The accuracy of the performance counter statisitics

The accuracy of the performance counter statisitics

Hi ,

I am trying to play with the Intel performance counter monitor tool. I reuse some of its code and write a kernel module to read performance counter data. I basically follows the procedures in PCM::program() to set up the on core counters, and then use rdmsr wrmsr to read/write performance counters. I found that the data collected are not accurate when time between two read are small. For example, here are my procedures:

/* routines to start the counter of # of branch instructions, mimic PCM:program() code*/

/* routines to read the counter, using rdmsr and wrmsr*/

for ( i =0; i < 1000; ++i) arr[i] = 1;

/* routines to read the counter again, using rdmsr and wrmsr*/

The number of branch instructions should be 1000, but the reading constantly shows about ~6500 (after - before). I am aware of that rdmsr has certain latency, probably 100+ cycles. But extra 5500-branch-instruction seems too large for 100+ cycles. I am not sure if this is because of my set up, or performance counters should not be used in this way? Can someone give me some suggestions?  Thanks.

27 posts / 0 new
Last post
For more complete information about compiler optimizations, see our Optimization Notice.

Hello Xin,

You are running into the overhead of calling the driver. Your user mode (ring 3) code has to do a call to the driver, which calls the kernel (switching from ring 3 to ring 0), does the rdmsr/wrmsr instruction, and returns. And there are probably multiple calls to the driver per call to PCM.

If you truly want to read the MSR with the minimum overhead, you can use the rdpmc instruction but this is not easy. usually rdpmc is not enabled to be read from ring3. There is a bit in CR4 that has to be set. It is the PCE bit. On linux there is a driver that enables rdpmc (https://github.com/andikleen/simple-pmu). It works on older versions of Linux. I don't know of a windows driver that enables rdpmc. Even if you enable rdpmc from ring3, you will only be able to read the core PMU counters (3 fixed & 3-8 variable core counters). You will still have to make a trip into ring 0 to do wrmsr or to rdmsr any other msr besides the core PMC counters.
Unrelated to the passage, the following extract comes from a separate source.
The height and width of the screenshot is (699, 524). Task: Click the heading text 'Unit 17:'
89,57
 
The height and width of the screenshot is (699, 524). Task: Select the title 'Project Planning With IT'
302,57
I've used Andi's driver to do very low overhead measurements before. But it is not for the faint of heart.

Hope this helps,

Pat

Hi Patrick,

Thank you for you quick response. I actually reuse only the code of PCM::program() and put them in a kernel module, but not the code for accessing msr. When read/write msr, I use assembly code like this 

asm volatile ("\trdmsr\n" : "=a" (lo), "=d" (hi) : "c" (msr))

to directly access msr in the kernel module. This does not involve ring transitions.

Using rdpmc should be one solution to reduce the overhead. Based on your experience, what is the granularity that rdpmc/rdmsr can achieve? Can they measure 1000 or even 100 instructions/cycles accurately?

Thank you

Quote:

Patrick Fay (Intel) wrote:

Hello Xin,

You are running into the overhead of calling the driver. Your user mode (ring 3) code has to do a call to the driver, which calls the kernel (switching from ring 3 to ring 0), does the rdmsr/wrmsr instruction, and returns. And there are probably multiple calls to the driver per call to PCM.

If you truly want to read the MSR with the minimum overhead, you can use the rdpmc instruction but this is not easy. usually rdpmc is not enabled to be read from ring3. There is a bit in CR4 that has to be set. It is the PCE bit. On linux there is a driver that enables rdpmc (https://github.com/andikleen/simple-pmu). It works on older versions of Linux. I don't know of a windows driver that enables rdpmc. Even if you enable rdpmc from ring3, you will only be able to read the core PMU counters (3 fixed & 3-8 variable core counters). You will still have to make a trip into ring 0 to do wrmsr or to rdmsr any other msr besides the core PMC counters.

I've used Andi's driver to do very low overhead measurements before. But it is not for the faint of heart.

Hope this helps,

Pat

I figure out the problem. It is because of a mistake in my code. Now the reading seems very accurate. 

I am wondering if where I can find some document that discuss the accuracy of the performance counter in general. Can anyone give me some pointers? Thanks

What kind of accuracy do you mean?I think that only the info about an accuracy of rdtsc instruction is freely available.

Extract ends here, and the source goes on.